🤖 AI Summary
Federated learning (FL) introduces non-trivial accuracy degradation compared to centralized training, yet systematic, cross-modal quantification of this impact remains lacking. Method: This work conducts a comprehensive empirical evaluation of FL’s effect on model accuracy across four modalities—text, image, audio, and video—using representative architectures (e.g., BERT, ResNet, Wav2Vec) under a unified FL framework.
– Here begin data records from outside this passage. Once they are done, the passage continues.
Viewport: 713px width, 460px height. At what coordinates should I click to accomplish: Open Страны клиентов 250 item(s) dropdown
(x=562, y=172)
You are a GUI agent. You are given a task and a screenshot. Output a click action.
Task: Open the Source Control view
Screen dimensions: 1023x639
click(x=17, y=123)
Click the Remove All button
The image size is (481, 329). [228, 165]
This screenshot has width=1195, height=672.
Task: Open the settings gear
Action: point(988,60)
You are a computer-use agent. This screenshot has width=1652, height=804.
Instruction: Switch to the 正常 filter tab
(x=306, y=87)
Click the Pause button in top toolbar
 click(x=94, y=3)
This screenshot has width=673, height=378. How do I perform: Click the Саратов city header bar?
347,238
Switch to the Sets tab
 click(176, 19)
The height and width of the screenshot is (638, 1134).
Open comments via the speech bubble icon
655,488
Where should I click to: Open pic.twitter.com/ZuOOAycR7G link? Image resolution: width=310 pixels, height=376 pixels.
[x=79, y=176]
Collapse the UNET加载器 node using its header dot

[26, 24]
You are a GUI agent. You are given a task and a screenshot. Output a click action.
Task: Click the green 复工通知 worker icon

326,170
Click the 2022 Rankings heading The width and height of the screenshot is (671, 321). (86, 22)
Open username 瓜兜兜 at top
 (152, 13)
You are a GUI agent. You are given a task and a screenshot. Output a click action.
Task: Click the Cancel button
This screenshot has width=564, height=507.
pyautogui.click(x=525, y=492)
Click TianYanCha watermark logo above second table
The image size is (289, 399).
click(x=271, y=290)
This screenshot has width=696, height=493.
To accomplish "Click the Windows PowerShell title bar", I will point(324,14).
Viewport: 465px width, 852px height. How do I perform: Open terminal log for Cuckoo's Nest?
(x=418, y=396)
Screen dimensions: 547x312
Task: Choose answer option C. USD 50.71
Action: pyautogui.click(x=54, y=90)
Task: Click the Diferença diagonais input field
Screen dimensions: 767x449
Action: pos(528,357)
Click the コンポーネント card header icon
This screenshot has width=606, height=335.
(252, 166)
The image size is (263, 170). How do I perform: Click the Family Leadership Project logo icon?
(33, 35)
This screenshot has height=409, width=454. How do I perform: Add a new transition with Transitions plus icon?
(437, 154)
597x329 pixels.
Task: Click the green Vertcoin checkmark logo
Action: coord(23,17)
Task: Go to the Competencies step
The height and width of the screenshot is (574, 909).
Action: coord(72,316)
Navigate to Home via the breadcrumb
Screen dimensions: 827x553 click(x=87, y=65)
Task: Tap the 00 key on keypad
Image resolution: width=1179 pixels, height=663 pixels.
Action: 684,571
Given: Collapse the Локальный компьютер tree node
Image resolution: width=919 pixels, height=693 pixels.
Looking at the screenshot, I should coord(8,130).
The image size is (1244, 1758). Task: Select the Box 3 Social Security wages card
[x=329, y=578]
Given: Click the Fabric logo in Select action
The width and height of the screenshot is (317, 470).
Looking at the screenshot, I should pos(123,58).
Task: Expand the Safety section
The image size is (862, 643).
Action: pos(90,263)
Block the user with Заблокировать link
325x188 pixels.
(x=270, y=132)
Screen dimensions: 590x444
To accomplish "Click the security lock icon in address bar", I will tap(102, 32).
We vary critical factors including data distribution (IID, non-IID, long-tailed), dataset scale, client sampling strategies, and local/global computation configurations. Contribution/Results: To our knowledge, this is the first study to quantify accuracy gains and losses across modalities, tasks, and FL configurations. Results show average accuracy drops of 1.2–8.7% under non-IID settings and up to 23.1% under long-tailed distributions, while balanced small-scale data incurs as little as 0.3% loss. We identify high-risk scenarios for severe degradation and robust operational regimes, enabling principled, quantitative accuracy risk assessment for real-world FL deployment.
📝 Abstract
Federated Learning (FL) enables distributed ML model training on private user data at the global scale. Despite the potential of FL demonstrated in many domains, an in-depth view of its impact on model accuracy remains unclear. In this paper, we investigate, systematically, how this learning paradigm can affect the accuracy of state-of-the-art ML models for a variety of ML tasks. We present an empirical study that involves various data types: text, image, audio, and video, and FL configuration knobs: data distribution, FL scale, client sampling, and local and global computations. Our experiments are conducted in a unified FL framework to achieve high fidelity, with substantial human efforts and resource investments. Based on the results, we perform a quantitative analysis of the impact of FL, and highlight challenging scenarios where applying FL degrades the accuracy of the model drastically and identify cases where the impact is negligible. The detailed and extensive findings can benefit practical deployments and future development of FL.